E. T Cansler, A. Burwell, and P. D. Walker, for appellants.
C. W Tillet, for appellee.
The plaintiffs showed apparent title to the land described in the complaint. The defendant relied upon the validity and sufficiency of orders and the judgment in a special proceeding, wherein the feme plaintiffs were parties defendant to sell this land to make assets to pay debts of the testator therein named. He contends that the proceeding mentioned was valid, and at the sale therein of the land he purchased it paid the purchase money, and obtained a deed of conveyance therefor, under and in pursuance of an order of the court sufficient to put the title to it in him.
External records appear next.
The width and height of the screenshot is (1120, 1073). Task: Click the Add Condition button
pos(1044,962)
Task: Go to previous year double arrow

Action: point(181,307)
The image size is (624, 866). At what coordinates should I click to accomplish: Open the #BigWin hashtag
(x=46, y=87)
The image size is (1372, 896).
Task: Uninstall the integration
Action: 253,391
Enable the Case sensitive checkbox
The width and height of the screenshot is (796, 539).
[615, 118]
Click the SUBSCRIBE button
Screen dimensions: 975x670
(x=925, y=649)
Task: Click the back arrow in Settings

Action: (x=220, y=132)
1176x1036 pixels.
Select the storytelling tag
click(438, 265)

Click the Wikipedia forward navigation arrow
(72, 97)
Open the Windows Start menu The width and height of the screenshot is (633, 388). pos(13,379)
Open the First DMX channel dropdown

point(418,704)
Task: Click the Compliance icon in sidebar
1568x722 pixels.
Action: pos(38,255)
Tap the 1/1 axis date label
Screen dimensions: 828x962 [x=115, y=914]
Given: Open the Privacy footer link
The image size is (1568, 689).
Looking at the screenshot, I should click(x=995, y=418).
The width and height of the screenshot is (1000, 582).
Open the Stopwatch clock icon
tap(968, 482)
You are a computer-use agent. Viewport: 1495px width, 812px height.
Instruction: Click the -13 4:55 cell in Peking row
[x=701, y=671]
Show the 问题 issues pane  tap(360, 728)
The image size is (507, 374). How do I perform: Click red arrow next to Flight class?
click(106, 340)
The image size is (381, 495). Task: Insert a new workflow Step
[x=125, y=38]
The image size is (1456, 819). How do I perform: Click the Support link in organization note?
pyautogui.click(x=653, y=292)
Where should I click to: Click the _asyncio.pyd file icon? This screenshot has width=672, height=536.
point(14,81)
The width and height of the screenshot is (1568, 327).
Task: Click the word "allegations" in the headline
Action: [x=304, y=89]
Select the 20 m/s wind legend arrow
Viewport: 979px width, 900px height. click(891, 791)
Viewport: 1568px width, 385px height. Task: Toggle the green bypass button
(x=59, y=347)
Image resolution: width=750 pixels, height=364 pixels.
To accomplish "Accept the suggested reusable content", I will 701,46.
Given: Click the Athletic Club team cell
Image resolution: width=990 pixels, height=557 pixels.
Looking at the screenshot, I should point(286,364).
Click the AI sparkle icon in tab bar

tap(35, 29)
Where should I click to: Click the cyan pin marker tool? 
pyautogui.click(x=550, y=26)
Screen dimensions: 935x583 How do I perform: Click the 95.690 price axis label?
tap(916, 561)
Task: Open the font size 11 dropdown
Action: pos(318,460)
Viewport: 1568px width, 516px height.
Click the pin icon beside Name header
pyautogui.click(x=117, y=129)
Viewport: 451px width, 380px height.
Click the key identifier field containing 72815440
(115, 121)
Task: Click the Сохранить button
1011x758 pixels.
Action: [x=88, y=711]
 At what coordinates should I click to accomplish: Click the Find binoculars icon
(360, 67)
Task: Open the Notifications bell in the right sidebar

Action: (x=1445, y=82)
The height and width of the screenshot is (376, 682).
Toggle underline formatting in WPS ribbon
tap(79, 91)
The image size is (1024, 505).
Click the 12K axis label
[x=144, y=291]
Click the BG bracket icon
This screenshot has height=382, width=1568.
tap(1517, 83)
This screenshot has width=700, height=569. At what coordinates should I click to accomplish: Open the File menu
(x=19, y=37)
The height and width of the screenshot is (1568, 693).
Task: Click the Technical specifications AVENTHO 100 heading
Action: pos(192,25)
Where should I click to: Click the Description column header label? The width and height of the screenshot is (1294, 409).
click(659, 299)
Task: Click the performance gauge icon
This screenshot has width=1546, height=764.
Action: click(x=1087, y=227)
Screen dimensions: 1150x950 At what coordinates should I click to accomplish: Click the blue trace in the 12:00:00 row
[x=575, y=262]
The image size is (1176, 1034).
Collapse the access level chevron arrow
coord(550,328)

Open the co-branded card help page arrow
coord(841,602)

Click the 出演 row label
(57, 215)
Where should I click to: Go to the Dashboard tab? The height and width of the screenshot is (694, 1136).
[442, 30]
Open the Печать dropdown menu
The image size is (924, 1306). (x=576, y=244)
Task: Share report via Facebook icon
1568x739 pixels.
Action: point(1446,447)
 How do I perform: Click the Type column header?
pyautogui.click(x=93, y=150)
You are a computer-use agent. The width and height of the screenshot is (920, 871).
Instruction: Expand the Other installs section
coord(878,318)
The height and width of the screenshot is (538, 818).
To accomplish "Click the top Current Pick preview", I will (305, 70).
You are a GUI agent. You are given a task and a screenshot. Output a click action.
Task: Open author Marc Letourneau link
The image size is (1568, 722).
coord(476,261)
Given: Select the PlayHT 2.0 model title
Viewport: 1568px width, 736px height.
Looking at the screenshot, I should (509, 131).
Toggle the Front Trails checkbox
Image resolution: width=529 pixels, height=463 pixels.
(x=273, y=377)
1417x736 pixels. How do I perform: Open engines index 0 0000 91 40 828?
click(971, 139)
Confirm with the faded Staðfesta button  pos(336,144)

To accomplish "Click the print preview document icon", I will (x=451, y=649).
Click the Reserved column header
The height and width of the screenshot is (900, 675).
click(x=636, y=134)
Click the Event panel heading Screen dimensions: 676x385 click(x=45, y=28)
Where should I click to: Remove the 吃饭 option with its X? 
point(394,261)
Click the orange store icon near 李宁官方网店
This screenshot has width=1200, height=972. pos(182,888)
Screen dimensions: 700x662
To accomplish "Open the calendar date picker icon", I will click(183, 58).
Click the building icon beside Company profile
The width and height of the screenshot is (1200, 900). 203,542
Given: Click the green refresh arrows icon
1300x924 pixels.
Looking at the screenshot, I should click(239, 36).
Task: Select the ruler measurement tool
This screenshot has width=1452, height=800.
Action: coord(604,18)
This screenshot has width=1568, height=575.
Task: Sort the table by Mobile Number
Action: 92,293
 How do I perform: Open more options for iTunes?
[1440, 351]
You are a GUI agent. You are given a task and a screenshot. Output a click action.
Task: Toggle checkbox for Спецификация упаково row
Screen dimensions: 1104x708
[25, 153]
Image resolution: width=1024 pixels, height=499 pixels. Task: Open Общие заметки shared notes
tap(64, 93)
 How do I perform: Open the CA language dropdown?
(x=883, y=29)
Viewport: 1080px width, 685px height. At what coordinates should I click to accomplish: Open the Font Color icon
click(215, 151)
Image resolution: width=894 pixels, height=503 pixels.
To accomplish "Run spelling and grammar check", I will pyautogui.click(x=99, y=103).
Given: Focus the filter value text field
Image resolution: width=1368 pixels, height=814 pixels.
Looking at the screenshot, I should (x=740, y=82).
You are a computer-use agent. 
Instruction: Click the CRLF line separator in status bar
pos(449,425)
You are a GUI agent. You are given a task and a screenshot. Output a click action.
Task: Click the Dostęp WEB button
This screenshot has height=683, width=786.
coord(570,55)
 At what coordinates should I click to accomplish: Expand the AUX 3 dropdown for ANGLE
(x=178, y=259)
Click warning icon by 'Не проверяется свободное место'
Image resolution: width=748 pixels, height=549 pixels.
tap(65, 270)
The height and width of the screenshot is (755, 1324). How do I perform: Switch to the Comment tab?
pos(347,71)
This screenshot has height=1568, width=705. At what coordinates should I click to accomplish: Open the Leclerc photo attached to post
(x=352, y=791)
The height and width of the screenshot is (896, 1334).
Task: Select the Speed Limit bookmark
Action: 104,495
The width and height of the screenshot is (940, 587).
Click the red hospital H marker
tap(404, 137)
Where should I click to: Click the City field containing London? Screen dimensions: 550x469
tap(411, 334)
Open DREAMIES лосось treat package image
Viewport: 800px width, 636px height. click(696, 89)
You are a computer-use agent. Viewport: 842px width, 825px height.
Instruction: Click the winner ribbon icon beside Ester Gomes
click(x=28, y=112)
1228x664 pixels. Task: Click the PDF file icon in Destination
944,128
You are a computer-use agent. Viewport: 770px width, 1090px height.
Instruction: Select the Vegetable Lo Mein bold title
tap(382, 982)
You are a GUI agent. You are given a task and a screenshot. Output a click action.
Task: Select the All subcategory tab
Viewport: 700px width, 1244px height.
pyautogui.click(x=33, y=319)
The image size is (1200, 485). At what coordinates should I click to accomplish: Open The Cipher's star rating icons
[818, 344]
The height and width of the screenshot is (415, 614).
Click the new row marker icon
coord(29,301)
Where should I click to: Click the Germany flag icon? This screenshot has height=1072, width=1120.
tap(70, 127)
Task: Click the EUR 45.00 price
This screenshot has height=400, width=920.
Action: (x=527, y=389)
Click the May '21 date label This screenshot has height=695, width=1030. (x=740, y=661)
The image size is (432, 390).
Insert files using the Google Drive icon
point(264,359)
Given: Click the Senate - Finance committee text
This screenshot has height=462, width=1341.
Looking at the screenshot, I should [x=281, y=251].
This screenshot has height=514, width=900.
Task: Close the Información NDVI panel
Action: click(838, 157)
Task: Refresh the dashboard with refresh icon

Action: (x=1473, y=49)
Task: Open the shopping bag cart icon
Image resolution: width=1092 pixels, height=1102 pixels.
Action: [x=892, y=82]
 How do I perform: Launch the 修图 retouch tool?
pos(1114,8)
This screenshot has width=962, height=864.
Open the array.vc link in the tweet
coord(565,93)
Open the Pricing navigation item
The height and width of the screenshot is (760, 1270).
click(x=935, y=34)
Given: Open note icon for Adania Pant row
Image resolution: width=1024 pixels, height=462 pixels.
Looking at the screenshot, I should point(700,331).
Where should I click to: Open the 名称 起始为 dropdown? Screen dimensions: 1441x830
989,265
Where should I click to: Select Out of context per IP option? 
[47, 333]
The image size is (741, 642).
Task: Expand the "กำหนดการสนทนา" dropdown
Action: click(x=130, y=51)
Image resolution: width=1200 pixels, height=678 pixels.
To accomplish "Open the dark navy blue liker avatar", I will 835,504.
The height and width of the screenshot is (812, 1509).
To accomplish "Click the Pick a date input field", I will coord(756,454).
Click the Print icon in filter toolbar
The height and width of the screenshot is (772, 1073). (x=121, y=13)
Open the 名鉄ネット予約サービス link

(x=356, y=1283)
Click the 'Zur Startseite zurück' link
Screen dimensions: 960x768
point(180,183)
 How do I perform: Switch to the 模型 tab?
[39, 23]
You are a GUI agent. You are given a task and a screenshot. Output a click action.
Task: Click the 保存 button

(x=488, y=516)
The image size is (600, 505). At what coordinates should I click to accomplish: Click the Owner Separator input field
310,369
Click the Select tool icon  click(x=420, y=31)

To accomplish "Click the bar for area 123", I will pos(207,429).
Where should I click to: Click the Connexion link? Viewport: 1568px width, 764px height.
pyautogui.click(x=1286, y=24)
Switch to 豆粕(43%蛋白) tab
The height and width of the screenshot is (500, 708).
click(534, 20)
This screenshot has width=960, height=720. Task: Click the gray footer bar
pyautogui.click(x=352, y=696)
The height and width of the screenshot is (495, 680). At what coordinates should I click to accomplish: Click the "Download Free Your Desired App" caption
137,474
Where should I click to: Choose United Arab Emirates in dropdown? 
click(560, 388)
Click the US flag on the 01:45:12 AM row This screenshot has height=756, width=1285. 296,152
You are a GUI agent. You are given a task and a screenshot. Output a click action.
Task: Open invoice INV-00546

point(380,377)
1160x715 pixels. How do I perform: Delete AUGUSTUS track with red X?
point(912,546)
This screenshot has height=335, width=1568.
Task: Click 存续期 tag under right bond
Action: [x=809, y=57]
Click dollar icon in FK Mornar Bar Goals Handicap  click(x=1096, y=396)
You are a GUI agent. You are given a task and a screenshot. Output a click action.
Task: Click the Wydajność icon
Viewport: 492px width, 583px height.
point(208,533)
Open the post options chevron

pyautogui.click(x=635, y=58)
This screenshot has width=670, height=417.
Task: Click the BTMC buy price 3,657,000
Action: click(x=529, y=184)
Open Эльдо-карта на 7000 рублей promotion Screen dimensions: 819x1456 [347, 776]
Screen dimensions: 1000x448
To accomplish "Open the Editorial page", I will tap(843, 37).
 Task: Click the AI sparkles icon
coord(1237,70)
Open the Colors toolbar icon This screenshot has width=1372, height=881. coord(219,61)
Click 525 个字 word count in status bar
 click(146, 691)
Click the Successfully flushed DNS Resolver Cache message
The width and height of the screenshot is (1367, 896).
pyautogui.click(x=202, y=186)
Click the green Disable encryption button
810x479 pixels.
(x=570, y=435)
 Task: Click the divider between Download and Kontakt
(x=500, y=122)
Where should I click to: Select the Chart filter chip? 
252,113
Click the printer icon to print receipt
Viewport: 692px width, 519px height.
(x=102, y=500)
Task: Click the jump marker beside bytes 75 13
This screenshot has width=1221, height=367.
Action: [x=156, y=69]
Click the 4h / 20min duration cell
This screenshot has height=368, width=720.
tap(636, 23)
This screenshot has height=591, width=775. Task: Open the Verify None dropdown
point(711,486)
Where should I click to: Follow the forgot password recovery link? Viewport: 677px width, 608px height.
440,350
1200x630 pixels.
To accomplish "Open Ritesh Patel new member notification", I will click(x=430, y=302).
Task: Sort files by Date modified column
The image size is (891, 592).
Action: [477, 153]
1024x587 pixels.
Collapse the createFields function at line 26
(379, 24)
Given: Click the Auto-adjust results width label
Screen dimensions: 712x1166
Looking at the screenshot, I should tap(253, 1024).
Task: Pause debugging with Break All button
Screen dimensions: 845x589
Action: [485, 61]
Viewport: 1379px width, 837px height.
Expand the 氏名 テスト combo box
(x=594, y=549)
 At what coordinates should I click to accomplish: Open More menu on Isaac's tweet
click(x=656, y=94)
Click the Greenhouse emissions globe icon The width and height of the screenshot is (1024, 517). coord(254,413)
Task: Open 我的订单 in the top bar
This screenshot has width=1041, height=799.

The plaintiffs insist "that said special proceedings are void, for that no summons was served on H. K. Reid, guardian ad litem of the feme plaintiffs, who were infant defendants in said special proceeding, and that said guardian did not appear or answer in said special proceedings, and, further, that no notice of the motion to appoint said guardian was served on said infants." It appears from the record of the special proceeding that the feme plaintiffs were defendants therein,--one of the age of six, and the other of four, years; that "notice issued to" them, and that W. K. Reid was appointed guardian ad litem for them. It does not appear affirmatively that he was served with process, nor that he answered for his wards. It does appear from the record that a summons was issued for them and others, and that the sheriff returned the same as to them as follows: "Executed August 25, 1870, by delivering ___ a copy to Alabama and Teresa Downs, who are infants;" and he also returned that he had served the same by delivering a copy "to Nancy Downs, mother of Alabama and Teresa Downs, who are infants." Such service was made as prescribed by the statute, (Code, § 217, par. 2,) declaring how service of summons shall be made on minors. Regularly, the guardian ad litem should have been served with summons and a copy of the complaint, (Id. § 181) and he should have made answer for the infant defendants. This was not done, as far as appears. There was hence possible irregularity. The presumption, however, is that the guardian was regularly appointed, and that he took notice of his appointment; nothing to the contrary appearing in the record. But such irregularity, if it existed, did not render the special proceeding, or the orders, judgment, and other proceeding therein, void. The court obtained jurisdiction by virtue of the service of process,--the summons. The infant defendants were before the court, and the presumption is in favor of the sufficiency and validity of what was done in the course of the proceedig. At most, the orders and judgment were only voidable, and they could not be attacked collaterally. This could be done only by proper motion in the proceeding, except that the same might be attacked for fraud by an independent action brought for that purpose. England v. Garner, 90 N.C. 197; Hare v. Hollomon, 94 N.C. 14; Sumner v. Sessoms, Id. 371; Syme v. Trice, 96 N.C. 243, 1 S.E. Rep. 480; Tyson v. Belcher, 102 N.C. 112, 9 S.E. Rep. 634.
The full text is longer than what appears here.